You can open an RFC account in any freely convertible foreign currency. These are foreign currencies that can be exchanged easily with other currencies and are recognized by the international market.

Type and form of account
RFC accounts can be opened as savings or term deposit accounts and can be held singly or jointly in the names of those who are eligible. No loans are available against the RFC account.

Interest is credited quarterly and is taxable. However, if you are a Resident but not Ordinary Resident, then you will be able to avail of a tax exemption on the interest on RFC accounts for the two year period when you hold this status.

Currently RFC term deposit rates are in the range of 2.5-3.5% for terms over 1 year for the US dollar.  Interest rates vary by term and by currency.

Deposits and withdrawals
You can deposit funds from the following sources in your RFC account:
-Any balances brought from your overseas bank account including foreign exchange earnings through employment, business or vocation outside India taken up or commenced while you were resident outside India.
-Any foreign currency notes you bring from abroad; however, if the value of such notes exceeds $5,000 or the combined value of Travelers'

Cheques and notes exceed $ 10,000, then you have to submit a Currency Declaration Form (CDF) to the customs authorities on arrival in India.

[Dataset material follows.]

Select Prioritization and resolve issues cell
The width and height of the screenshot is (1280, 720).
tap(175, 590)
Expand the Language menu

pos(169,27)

You must produce the Currency Declaration Form for endorsement by the bank when you submit the money for opening/credit to an Account.
-Any foreign exchange that you get on sale of eligible assets abroad; eligible assets include bank accounts, overseas shares and securities, immoveable property and investment in business outside India
-Any income that you earn from your foreign assets such as dividends, interest
-You can transfer funds from your NRE or FCNR account into the RFC account once you become a resident Indian; in such cases, no penalty for premature withdrawal will be levied on your NRE or FCNR accounts
-Any person received from abroad

You can use funds in the RFC account for the following purposes:
-You can use RFC funds for any remittances or investment abroad; you can also use the funds for maintenance of dependents or any personal purposes abroad
-You can also use these funds for expenses and investments to be made in India; withdrawals can be made in rupees and are usually credited by the bank to the resident rupee bank savings account

If you decide to go abroad again for a long term, you can either remit the RFC balance abroad or transfer funds from your RFC account into an NRE or FCNR  account.

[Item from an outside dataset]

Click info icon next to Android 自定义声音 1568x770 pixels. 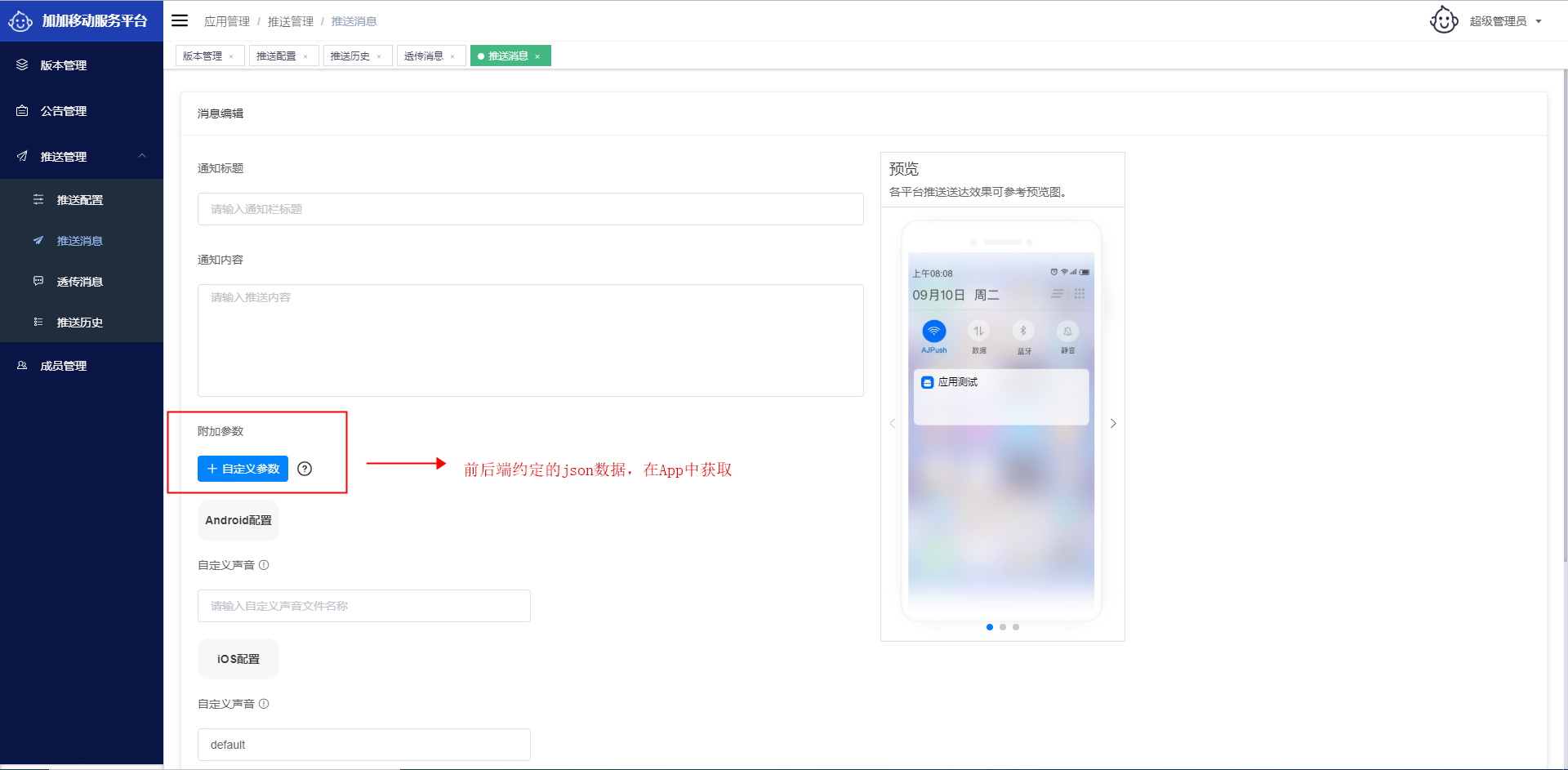point(264,565)
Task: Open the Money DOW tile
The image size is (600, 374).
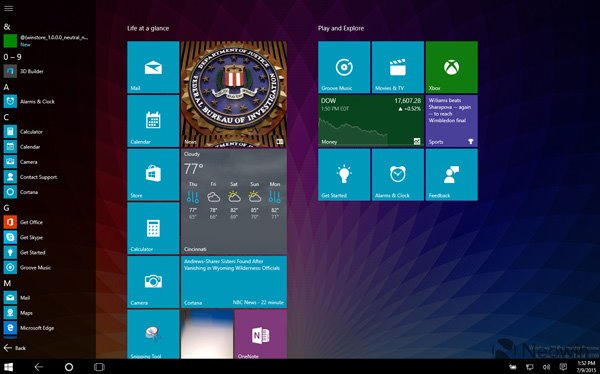Action: [371, 121]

You can nominate either a resident or a non resident for your RFC account. In case of death of the accountholder where the nominee is a resident, the balance in the RFC account will be paid to the nominee in Indian rupees. If the nominee is an NRI, such balance would be remitted abroad.

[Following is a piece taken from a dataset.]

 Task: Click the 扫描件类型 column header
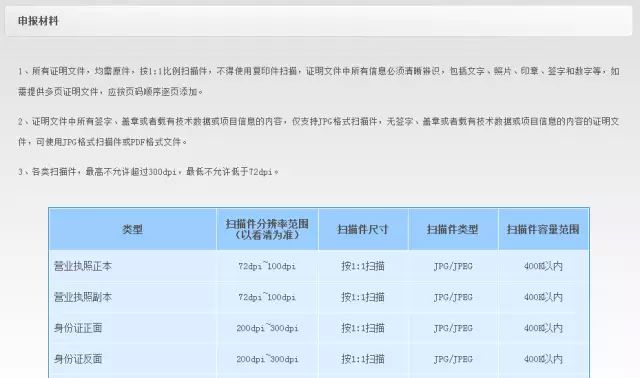click(453, 229)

Documents needed for opening RFC account
The following documents are commonly needed:
-Photocopy of the pages containing passport details and personal details of all applicants
-Copy of valid visa and immigration stamps showing evidence of foreign stay for at least 1 year
-Your passport photograph
-RFC declaration form

Note: There is also an RFC (Domestic) account that can be opened by resident Indians. The features of the RFC (Domestic) account are slightly different from the one disscussed here

      8.    Foreign Currency Account

  • A person resident in India who has gone abroad for studies or who is on a visit to a foreign country may open, hold and maintain a Foreign Currency Account with a bank outside India during his stay outside India, provided that on his return to India, the balance in the account is repatriated to India. However, short visits to India by the student who has gone abroad for studies, before completion of his studies, shall not be treated as his return to India.
  • A person resident in India who has gone out of India to participate in an exhibition/trade fair outside India may open, hold and maintain a Foreign Currency Account with a bank outside India for crediting the sale proceeds of goods on display in the exhibition/trade fair. However, the balance in the account is repatriated to India through normal banking channels within a period of one month from the date of closure of the exhibition/trade fair.